Performance assessment of two active power filter control strategies in the presence of non-stationary currents

This paper describes an active power filter (APF) control strategy, which eliminates harmonics and compensates reactive power in a three-phase four-wire power system supplying non-linear unbalanced loads in the presence of non-linear non-stationary currents. Empirical Mode Decomposition (EMD) technique developed as part of the Hilbert-Huang Transform (HHT) is used to singulate the harmonics and non-linear non stationary disturbances from the load currents. The control strategy for the APF is formulated by hybridizing the so called modified p-q theory with the EMD algorithm. A four-leg split-capacitor converter controlled by hysteresis band current controller is used as an APF. The results obtained are compared with those obtained with the conventional modified p-q theory, which does not possess current harmonics or distortions separation strategy, to validate its performance.

💡 Research Summary

The paper addresses the challenge of compensating both harmonic distortion and reactive power in three‑phase four‑wire distribution networks that feed nonlinear, unbalanced loads while also being subjected to non‑stationary current components. Conventional active power filter (APF) control based on the modified instantaneous p‑q theory can simultaneously eliminate harmonics and supply reactive power, but it lacks a mechanism to separate and treat time‑varying (non‑stationary) disturbances that often appear in modern grids due to load switching, renewable integration, and fault conditions.

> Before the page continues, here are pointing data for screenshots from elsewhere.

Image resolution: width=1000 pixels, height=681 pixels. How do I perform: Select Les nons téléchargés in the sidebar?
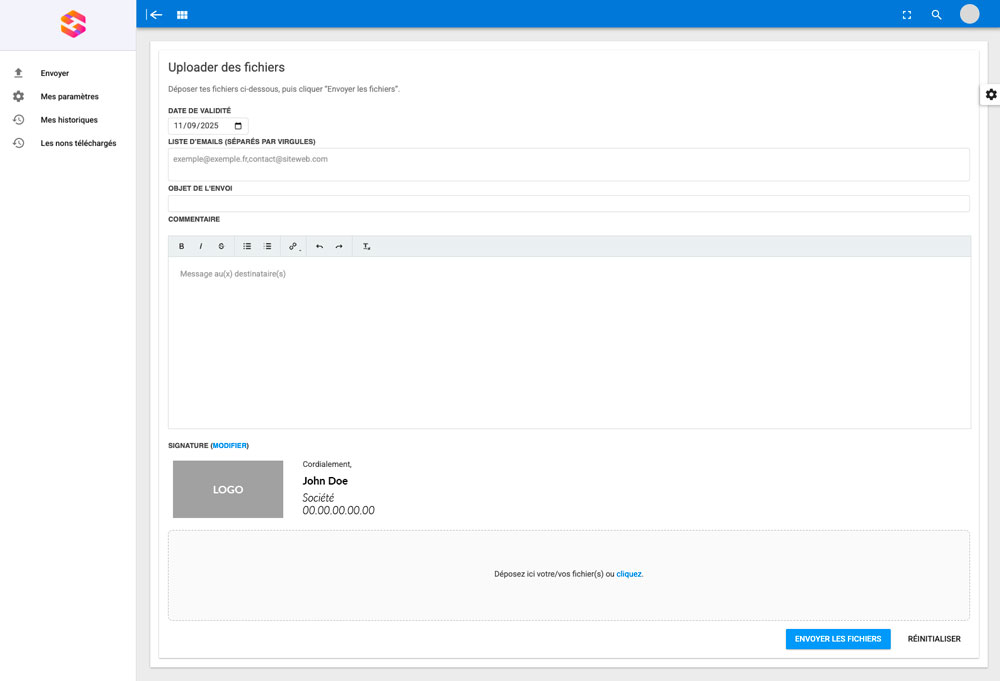pyautogui.click(x=77, y=143)
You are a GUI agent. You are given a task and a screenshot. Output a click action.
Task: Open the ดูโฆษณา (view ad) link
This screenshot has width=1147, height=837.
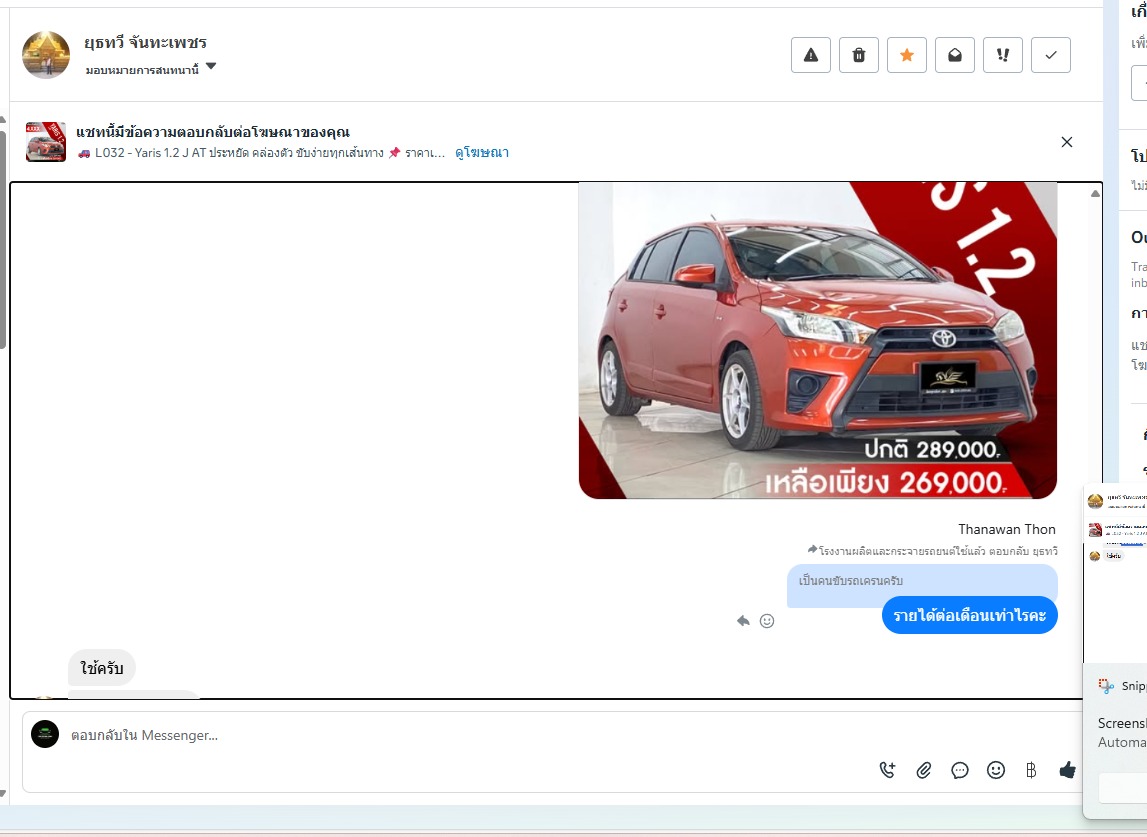point(482,153)
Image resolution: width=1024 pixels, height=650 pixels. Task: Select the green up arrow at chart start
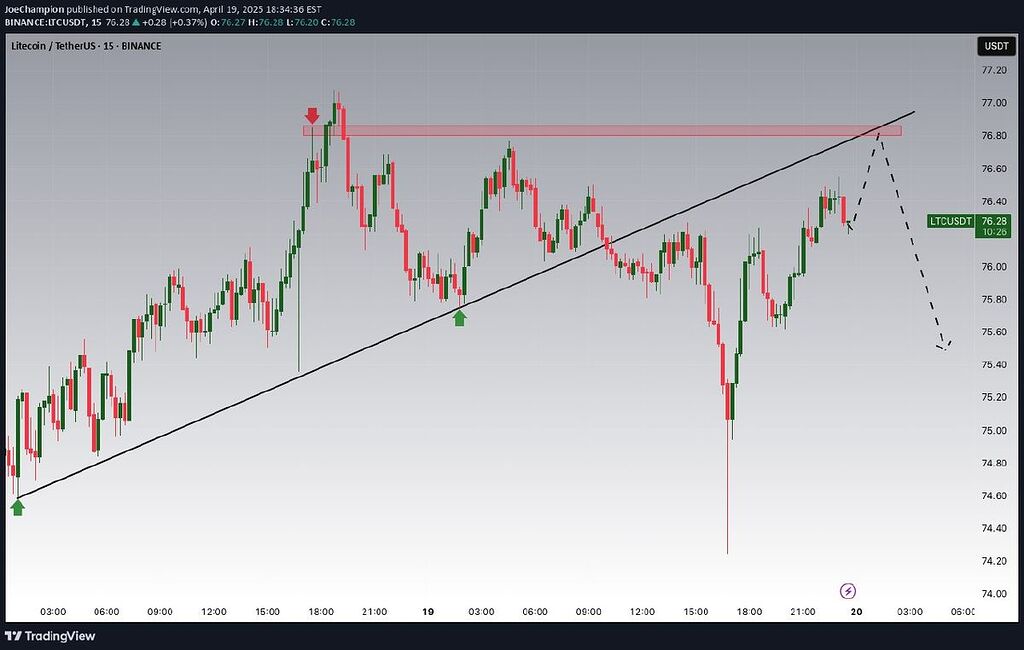(18, 507)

To overcome this limitation, the authors integrate Empirical Mode Decomposition (EMD), a data‑driven technique that forms the core of the Hilbert‑Huang Transform (HHT), with the modified p‑q theory. EMD adaptively decomposes any measured load current into a set of Intrinsic Mode Functions (IMFs). High‑frequency IMFs correspond to conventional harmonics, while low‑frequency, amplitude‑modulated IMFs capture the non‑stationary phenomena (e.g., transient spikes, slow drifts). By extracting these components, the control algorithm can treat them separately: the harmonic IMFs are fed directly into the modified p‑q theory to compute the traditional compensating current, whereas the non‑stationary IMFs are reconstructed into a “disturbance‑free” reference that the APF must also cancel.

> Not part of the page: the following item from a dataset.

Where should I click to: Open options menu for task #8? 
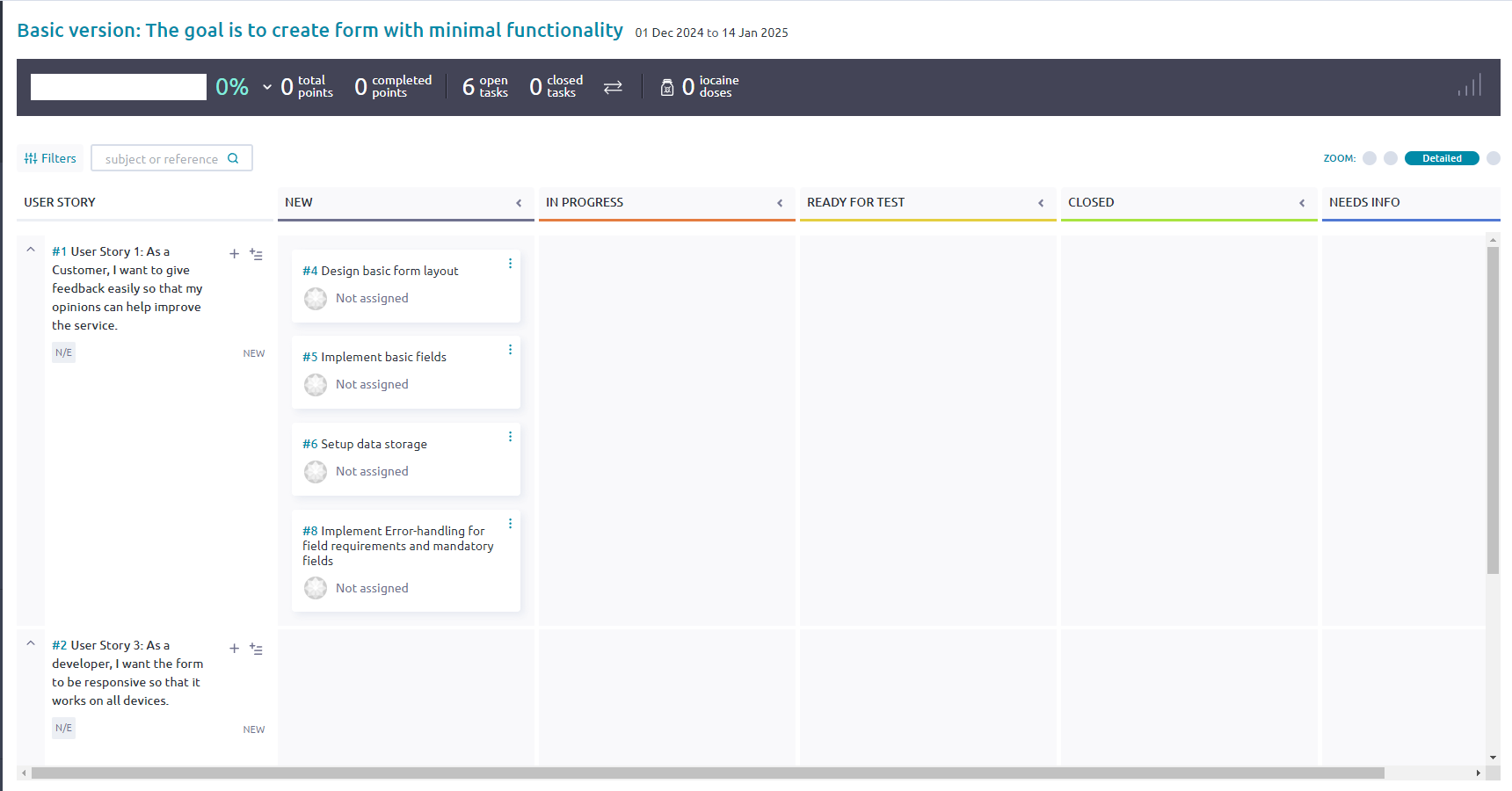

The hardware implementation uses a four‑leg split‑capacitor voltage‑source converter, which provides independent current paths for the three phases and the neutral. Current regulation is performed by a hysteresis‑band current controller, which switches the converter legs to keep the actual current within a predefined band around the reference. This controller is known for its fast dynamic response and simple digital realization, making it suitable for the rapid changes introduced by non‑stationary disturbances.

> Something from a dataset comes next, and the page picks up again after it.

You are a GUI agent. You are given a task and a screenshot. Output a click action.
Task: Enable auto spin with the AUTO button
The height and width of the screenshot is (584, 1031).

Simulation studies are carried out in MATLAB/Simulink. The test system includes a three‑phase four‑wire nonlinear load (a diode bridge with unbalanced impedances) and an additional source of non‑stationary currents generated by a programmed switching event that mimics voltage sags and sudden load changes. Two control scenarios are compared: (1) the conventional modified p‑q theory without any signal separation, and (2) the proposed hybrid scheme that combines EMD with the modified p‑q theory. Performance metrics comprise total harmonic distortion (THD) of source currents and voltages, reactive power compensation accuracy, and the spectral content of the source voltage.

Results show that the conventional approach reduces THD by roughly 30 % but leaves a noticeable residual distortion when non‑stationary currents are present; the reactive power compensation error remains around 10 %. In contrast, the hybrid EMD‑based controller achieves a THD reduction exceeding 70 % and brings the reactive power compensation error below 5 %. Voltage spectra reveal that harmonics up to the 5th order are almost completely eliminated, and transient voltage spikes caused by the non‑stationary load are significantly attenuated. The hysteresis current controller maintains tight tracking even during abrupt load changes, confirming the robustness of the overall system.

The authors conclude that (i) EMD provides an effective, model‑free preprocessing step that isolates non‑stationary disturbances in real time; (ii) integrating this preprocessing with the modified p‑q theory yields a hybrid control strategy that outperforms the traditional method in both power quality and compensation accuracy; and (iii) the four‑leg split‑capacitor converter combined with hysteresis control offers a practical hardware platform for implementing the proposed scheme. They also acknowledge that the computational load of EMD can be demanding for real‑time applications, suggesting future work on hardware acceleration (e.g., FPGA) or simplified adaptive decomposition algorithms. Overall, the paper demonstrates a viable path toward high‑performance APF operation in modern, disturbance‑rich power systems.